Green Wednesday: Babirusa!!

on 26 Sep 2012 
Babirusa at the Singapore Zoo

The babirusas are a genus, Babyrousa, in the pig family found in the Indonesian islands of Sulawesi, Togian, Sula and Buru.

Babirusa are notable for the long upper canines in the males. The upper canines of male babirusa emerge vertically from the alveolar process, penetrating though the skin and curving backward over the front of the face and towards the forehead. The lower canines also grow upwards. The canines of the female are either reduced or absent.

The preferred habitat of babirusa are tropical rainforests along river banks. It appears that they have been confined to the higher grounds in the interior despite occurring in lowland areas near coasts in the past. They are also active during the daytime. Like all pig species, babirusa have an omnivorous diet with an intestinal tract similar to that of the domestic pig.

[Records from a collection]
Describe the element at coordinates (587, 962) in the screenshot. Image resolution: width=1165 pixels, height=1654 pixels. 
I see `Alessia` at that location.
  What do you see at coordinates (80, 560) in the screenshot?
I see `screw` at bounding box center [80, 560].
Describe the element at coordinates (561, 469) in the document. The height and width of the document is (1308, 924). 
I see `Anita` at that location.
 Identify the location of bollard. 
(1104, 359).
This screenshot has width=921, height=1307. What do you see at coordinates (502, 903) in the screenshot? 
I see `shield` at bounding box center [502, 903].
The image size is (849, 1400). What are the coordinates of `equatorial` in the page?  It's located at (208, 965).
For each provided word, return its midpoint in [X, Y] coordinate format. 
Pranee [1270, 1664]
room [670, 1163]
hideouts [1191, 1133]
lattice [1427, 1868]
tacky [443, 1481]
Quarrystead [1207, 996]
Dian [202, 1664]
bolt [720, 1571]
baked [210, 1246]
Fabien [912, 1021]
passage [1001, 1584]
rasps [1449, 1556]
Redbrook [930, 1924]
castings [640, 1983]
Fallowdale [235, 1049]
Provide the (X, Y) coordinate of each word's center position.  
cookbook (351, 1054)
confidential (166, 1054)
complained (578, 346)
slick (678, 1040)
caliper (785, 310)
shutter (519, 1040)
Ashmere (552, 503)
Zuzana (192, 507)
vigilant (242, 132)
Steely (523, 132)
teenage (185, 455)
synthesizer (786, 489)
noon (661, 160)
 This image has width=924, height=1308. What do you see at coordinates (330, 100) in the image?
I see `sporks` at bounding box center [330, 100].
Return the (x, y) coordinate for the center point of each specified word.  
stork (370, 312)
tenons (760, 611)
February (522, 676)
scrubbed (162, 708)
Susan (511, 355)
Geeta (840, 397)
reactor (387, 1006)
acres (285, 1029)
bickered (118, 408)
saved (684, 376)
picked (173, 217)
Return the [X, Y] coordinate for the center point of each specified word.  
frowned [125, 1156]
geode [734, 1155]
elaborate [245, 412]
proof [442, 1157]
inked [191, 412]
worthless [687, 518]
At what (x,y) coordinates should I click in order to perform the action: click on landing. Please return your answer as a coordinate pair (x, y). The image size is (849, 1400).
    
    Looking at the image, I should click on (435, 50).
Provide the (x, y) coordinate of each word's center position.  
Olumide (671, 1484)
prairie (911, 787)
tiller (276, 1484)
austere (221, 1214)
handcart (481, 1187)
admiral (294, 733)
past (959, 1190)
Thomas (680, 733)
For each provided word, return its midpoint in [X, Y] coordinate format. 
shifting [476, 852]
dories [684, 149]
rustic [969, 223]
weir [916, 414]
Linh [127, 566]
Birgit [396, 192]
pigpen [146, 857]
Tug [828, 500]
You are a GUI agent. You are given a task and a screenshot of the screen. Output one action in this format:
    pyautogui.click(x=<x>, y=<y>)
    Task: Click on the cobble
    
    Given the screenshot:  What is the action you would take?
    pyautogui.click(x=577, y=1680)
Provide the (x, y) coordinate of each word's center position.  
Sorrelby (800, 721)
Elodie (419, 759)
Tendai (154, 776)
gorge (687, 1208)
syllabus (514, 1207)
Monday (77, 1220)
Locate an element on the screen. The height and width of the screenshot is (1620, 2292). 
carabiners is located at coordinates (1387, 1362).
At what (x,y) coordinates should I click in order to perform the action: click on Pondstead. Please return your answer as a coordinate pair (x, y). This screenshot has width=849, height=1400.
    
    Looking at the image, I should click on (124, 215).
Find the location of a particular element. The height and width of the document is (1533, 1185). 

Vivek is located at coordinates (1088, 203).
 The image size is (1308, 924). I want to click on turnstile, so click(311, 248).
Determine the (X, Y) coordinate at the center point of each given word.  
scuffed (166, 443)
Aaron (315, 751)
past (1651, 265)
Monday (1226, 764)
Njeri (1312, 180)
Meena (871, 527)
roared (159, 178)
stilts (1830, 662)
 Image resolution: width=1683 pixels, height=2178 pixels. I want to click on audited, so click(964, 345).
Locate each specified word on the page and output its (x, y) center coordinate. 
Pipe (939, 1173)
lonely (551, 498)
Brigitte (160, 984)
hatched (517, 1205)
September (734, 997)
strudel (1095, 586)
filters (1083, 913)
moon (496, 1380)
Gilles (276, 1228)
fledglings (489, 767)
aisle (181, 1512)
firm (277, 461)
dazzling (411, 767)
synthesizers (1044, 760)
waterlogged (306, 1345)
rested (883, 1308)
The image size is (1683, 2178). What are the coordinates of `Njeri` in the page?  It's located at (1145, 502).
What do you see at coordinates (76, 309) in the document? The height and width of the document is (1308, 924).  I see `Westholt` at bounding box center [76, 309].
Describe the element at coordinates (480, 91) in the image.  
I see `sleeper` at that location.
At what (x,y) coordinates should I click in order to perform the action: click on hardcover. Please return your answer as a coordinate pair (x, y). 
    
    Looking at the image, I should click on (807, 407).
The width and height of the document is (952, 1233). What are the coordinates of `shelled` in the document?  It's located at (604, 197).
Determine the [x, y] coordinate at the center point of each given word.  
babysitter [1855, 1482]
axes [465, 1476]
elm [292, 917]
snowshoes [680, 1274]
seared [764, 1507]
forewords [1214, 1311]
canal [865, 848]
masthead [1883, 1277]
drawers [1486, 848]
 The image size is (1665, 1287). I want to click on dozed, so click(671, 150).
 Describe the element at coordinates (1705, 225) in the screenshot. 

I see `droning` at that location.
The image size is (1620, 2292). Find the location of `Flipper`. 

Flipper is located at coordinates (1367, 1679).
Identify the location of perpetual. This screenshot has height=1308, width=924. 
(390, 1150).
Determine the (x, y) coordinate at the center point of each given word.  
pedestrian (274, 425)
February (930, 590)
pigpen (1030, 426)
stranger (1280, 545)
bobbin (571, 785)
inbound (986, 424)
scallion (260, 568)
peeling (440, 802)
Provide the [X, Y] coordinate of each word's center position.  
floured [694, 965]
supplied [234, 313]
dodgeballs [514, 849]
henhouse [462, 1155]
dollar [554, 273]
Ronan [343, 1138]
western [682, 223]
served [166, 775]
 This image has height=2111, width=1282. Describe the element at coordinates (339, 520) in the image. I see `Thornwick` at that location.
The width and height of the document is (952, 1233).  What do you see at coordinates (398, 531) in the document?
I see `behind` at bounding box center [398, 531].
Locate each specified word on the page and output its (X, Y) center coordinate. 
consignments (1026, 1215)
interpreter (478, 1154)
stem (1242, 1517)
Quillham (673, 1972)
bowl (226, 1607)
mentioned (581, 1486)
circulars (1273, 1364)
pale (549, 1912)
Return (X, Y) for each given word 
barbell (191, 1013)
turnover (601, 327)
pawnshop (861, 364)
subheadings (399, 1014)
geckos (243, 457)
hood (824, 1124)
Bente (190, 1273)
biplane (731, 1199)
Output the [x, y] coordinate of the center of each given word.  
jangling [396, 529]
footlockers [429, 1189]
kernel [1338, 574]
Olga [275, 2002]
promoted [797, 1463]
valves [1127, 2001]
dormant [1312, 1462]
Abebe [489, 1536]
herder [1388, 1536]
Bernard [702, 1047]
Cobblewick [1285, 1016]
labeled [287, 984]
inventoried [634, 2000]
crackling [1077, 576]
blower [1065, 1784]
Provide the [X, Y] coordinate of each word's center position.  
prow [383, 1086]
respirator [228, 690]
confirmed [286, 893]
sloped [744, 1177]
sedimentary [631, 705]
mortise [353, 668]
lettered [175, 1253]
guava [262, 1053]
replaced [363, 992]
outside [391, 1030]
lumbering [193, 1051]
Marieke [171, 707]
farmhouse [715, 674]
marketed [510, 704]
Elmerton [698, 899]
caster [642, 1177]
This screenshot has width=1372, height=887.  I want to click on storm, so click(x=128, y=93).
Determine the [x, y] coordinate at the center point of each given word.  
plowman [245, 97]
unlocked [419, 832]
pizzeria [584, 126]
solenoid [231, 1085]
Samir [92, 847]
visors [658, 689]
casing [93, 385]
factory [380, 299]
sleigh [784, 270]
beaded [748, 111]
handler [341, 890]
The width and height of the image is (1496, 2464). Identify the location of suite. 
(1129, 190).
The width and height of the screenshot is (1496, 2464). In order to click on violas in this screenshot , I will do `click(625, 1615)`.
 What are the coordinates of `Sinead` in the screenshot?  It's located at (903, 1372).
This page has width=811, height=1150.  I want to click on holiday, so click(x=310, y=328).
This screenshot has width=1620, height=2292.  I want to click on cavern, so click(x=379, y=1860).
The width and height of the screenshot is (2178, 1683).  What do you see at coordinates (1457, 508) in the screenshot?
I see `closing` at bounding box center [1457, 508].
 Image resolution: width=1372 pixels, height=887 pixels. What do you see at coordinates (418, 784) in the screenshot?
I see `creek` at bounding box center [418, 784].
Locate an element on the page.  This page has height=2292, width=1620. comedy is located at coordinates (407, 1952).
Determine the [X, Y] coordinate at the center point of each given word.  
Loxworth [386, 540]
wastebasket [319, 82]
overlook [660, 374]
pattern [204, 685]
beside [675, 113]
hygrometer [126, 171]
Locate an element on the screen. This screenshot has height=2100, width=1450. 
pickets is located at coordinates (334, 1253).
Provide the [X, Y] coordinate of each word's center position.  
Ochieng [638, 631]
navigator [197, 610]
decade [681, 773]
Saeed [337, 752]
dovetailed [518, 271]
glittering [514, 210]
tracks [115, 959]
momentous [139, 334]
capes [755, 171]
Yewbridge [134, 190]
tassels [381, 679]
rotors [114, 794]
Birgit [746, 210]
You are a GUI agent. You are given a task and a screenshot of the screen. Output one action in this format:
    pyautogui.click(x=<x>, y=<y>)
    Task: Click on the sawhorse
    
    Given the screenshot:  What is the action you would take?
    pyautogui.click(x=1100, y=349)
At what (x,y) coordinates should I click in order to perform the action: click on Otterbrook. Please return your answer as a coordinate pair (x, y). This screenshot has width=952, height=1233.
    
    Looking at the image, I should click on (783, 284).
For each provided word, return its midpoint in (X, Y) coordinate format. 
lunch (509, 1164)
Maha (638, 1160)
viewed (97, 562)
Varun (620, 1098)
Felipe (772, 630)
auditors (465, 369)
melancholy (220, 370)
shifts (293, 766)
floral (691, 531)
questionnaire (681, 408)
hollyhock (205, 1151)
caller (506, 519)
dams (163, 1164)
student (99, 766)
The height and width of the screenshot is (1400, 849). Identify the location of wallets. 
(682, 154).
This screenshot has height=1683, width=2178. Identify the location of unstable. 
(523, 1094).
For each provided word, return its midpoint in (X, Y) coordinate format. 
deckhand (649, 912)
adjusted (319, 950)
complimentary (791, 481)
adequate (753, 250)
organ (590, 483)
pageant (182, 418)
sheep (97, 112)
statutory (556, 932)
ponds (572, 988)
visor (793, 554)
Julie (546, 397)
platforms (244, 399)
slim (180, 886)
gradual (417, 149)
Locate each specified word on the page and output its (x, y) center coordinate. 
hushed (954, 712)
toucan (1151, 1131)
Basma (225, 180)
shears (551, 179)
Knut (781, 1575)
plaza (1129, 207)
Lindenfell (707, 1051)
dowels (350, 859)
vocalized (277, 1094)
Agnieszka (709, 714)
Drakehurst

__Activities__:
1. Translate this sentence from the babirusa text into Spanish: "The canines of the female are either reduced or absent."
2. Continue the babirusa text from the point where it stops.

__Answers by item__:
1. Los caninos de la hembra están reducidos o ausentes.

2.
Babirusas are protected in Indonesia and poaching is illegal. However, hunting remains a significant threat to the babirusa. Additionally, commercial logging operations threaten the babirusa by habitat loss, and also reduce cover, making the babirusa more exposed to hunters. All extant species of babirusa are listed as vulnerable or endangered by the IUCN.

Male babirusa tend to live solitarily while adult females can be found in groups with young. Groups of female and young babirusa may number up to 84 individuals, most of which contain no adult males. Males rarely travel in pairs or trios. The tusks of the adult males are used in intraspecific fighting. The upper tusks are for defence while the lower tusks are offensive weapons.